● REQUIRED ACTION
All of the data is to be repeated verbatim.

● EXERCISE DATA
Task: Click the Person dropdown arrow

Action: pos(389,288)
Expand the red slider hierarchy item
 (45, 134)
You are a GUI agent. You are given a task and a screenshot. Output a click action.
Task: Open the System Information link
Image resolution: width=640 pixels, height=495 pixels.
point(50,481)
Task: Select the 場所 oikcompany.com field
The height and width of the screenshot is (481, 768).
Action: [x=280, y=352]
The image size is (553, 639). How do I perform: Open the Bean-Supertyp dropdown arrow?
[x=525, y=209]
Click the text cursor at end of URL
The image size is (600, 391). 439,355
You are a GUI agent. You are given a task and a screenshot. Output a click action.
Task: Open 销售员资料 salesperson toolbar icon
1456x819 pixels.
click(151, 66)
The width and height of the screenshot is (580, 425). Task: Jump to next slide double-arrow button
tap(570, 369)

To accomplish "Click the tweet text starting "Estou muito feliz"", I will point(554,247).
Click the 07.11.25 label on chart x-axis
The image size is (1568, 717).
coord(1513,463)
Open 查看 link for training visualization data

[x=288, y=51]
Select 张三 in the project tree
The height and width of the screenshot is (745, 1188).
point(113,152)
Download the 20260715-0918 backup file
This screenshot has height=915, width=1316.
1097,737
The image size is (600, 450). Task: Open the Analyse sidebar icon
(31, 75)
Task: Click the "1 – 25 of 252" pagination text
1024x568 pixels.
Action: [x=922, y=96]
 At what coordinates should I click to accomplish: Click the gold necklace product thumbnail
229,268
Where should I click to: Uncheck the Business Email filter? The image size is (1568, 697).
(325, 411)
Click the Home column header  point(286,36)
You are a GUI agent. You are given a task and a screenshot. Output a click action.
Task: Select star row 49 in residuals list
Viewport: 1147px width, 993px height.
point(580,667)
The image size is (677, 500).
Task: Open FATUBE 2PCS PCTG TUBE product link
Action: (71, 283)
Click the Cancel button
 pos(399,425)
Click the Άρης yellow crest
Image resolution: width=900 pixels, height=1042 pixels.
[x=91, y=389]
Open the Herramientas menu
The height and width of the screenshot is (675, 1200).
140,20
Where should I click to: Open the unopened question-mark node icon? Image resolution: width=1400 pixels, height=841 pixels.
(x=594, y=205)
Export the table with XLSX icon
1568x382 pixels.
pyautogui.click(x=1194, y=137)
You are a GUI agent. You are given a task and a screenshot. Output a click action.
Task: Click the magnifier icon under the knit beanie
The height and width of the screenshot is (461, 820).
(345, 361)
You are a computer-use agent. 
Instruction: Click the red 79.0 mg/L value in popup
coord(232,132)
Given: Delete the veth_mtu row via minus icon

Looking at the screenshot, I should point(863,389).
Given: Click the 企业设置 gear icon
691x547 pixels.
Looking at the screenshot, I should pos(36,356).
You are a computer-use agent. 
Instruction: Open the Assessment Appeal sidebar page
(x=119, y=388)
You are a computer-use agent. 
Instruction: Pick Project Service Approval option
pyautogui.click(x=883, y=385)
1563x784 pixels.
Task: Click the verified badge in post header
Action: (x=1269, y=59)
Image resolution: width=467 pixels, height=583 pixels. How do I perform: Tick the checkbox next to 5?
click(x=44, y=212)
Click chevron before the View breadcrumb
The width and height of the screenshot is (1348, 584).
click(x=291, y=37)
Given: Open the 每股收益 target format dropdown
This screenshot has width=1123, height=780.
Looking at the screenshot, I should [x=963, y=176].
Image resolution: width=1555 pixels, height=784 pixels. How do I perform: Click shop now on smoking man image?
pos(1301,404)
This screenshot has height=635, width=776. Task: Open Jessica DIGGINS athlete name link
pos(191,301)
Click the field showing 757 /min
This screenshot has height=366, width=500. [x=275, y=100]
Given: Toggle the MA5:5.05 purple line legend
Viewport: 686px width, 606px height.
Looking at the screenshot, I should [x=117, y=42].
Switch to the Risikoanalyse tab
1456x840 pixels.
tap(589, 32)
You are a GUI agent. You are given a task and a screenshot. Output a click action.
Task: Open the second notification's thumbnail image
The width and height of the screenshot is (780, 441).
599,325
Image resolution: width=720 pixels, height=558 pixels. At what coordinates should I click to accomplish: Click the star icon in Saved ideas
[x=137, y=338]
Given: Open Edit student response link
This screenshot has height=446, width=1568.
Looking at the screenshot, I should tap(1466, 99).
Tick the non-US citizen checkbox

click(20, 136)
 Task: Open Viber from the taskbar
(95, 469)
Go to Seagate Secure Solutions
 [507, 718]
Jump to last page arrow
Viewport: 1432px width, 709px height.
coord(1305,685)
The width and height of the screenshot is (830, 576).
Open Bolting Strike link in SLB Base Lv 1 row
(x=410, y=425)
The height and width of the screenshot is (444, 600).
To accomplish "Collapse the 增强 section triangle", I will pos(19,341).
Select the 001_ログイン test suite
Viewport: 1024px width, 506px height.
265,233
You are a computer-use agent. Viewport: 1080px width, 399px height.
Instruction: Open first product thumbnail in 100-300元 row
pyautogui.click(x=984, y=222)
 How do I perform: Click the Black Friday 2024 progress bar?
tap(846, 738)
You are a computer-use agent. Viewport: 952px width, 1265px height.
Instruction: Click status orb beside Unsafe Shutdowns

● YOUR RESPONSE
Task: Click the Person dropdown arrow

Action: pos(389,288)
Expand the red slider hierarchy item
 (45, 134)
You are a GUI agent. You are given a task and a screenshot. Output a click action.
Task: Open the System Information link
Image resolution: width=640 pixels, height=495 pixels.
point(50,481)
Task: Select the 場所 oikcompany.com field
The height and width of the screenshot is (481, 768).
Action: [x=280, y=352]
The image size is (553, 639). How do I perform: Open the Bean-Supertyp dropdown arrow?
[x=525, y=209]
Click the text cursor at end of URL
The image size is (600, 391). 439,355
You are a GUI agent. You are given a task and a screenshot. Output a click action.
Task: Open 销售员资料 salesperson toolbar icon
1456x819 pixels.
click(151, 66)
The width and height of the screenshot is (580, 425). Task: Jump to next slide double-arrow button
tap(570, 369)

To accomplish "Click the tweet text starting "Estou muito feliz"", I will point(554,247).
Click the 07.11.25 label on chart x-axis
The image size is (1568, 717).
coord(1513,463)
Open 查看 link for training visualization data

[x=288, y=51]
Select 张三 in the project tree
The height and width of the screenshot is (745, 1188).
point(113,152)
Download the 20260715-0918 backup file
This screenshot has height=915, width=1316.
1097,737
The image size is (600, 450). Task: Open the Analyse sidebar icon
(31, 75)
Task: Click the "1 – 25 of 252" pagination text
1024x568 pixels.
Action: [x=922, y=96]
 At what coordinates should I click to accomplish: Click the gold necklace product thumbnail
229,268
Where should I click to: Uncheck the Business Email filter? The image size is (1568, 697).
(325, 411)
Click the Home column header  point(286,36)
You are a GUI agent. You are given a task and a screenshot. Output a click action.
Task: Select star row 49 in residuals list
Viewport: 1147px width, 993px height.
point(580,667)
The image size is (677, 500).
Task: Open FATUBE 2PCS PCTG TUBE product link
Action: (71, 283)
Click the Cancel button
 pos(399,425)
Click the Άρης yellow crest
Image resolution: width=900 pixels, height=1042 pixels.
[x=91, y=389]
Open the Herramientas menu
The height and width of the screenshot is (675, 1200).
140,20
Where should I click to: Open the unopened question-mark node icon? Image resolution: width=1400 pixels, height=841 pixels.
(x=594, y=205)
Export the table with XLSX icon
1568x382 pixels.
pyautogui.click(x=1194, y=137)
You are a GUI agent. You are given a task and a screenshot. Output a click action.
Task: Click the magnifier icon under the knit beanie
The height and width of the screenshot is (461, 820).
(345, 361)
You are a computer-use agent. 
Instruction: Click the red 79.0 mg/L value in popup
coord(232,132)
Given: Delete the veth_mtu row via minus icon

Looking at the screenshot, I should point(863,389).
Given: Click the 企业设置 gear icon
691x547 pixels.
Looking at the screenshot, I should pos(36,356).
You are a computer-use agent. 
Instruction: Open the Assessment Appeal sidebar page
(x=119, y=388)
You are a computer-use agent. 
Instruction: Pick Project Service Approval option
pyautogui.click(x=883, y=385)
1563x784 pixels.
Task: Click the verified badge in post header
Action: (x=1269, y=59)
Image resolution: width=467 pixels, height=583 pixels. How do I perform: Tick the checkbox next to 5?
click(x=44, y=212)
Click chevron before the View breadcrumb
The width and height of the screenshot is (1348, 584).
click(x=291, y=37)
Given: Open the 每股收益 target format dropdown
This screenshot has width=1123, height=780.
Looking at the screenshot, I should [x=963, y=176].
Image resolution: width=1555 pixels, height=784 pixels. How do I perform: Click shop now on smoking man image?
pos(1301,404)
This screenshot has height=635, width=776. Task: Open Jessica DIGGINS athlete name link
pos(191,301)
Click the field showing 757 /min
This screenshot has height=366, width=500. [x=275, y=100]
Given: Toggle the MA5:5.05 purple line legend
Viewport: 686px width, 606px height.
Looking at the screenshot, I should [x=117, y=42].
Switch to the Risikoanalyse tab
1456x840 pixels.
tap(589, 32)
You are a GUI agent. You are given a task and a screenshot. Output a click action.
Task: Open the second notification's thumbnail image
The width and height of the screenshot is (780, 441).
599,325
Image resolution: width=720 pixels, height=558 pixels. At what coordinates should I click to accomplish: Click the star icon in Saved ideas
[x=137, y=338]
Given: Open Edit student response link
This screenshot has height=446, width=1568.
Looking at the screenshot, I should tap(1466, 99).
Tick the non-US citizen checkbox

click(20, 136)
 Task: Open Viber from the taskbar
(95, 469)
Go to Seagate Secure Solutions
 [507, 718]
Jump to last page arrow
Viewport: 1432px width, 709px height.
coord(1305,685)
The width and height of the screenshot is (830, 576).
Open Bolting Strike link in SLB Base Lv 1 row
(x=410, y=425)
The height and width of the screenshot is (444, 600).
To accomplish "Collapse the 增强 section triangle", I will pos(19,341).
Select the 001_ログイン test suite
Viewport: 1024px width, 506px height.
265,233
You are a computer-use agent. Viewport: 1080px width, 399px height.
Instruction: Open first product thumbnail in 100-300元 row
pyautogui.click(x=984, y=222)
 How do I perform: Click the Black Friday 2024 progress bar?
tap(846, 738)
You are a computer-use agent. Viewport: 952px width, 1265px height.
Instruction: Click status orb beside Unsafe Shutdowns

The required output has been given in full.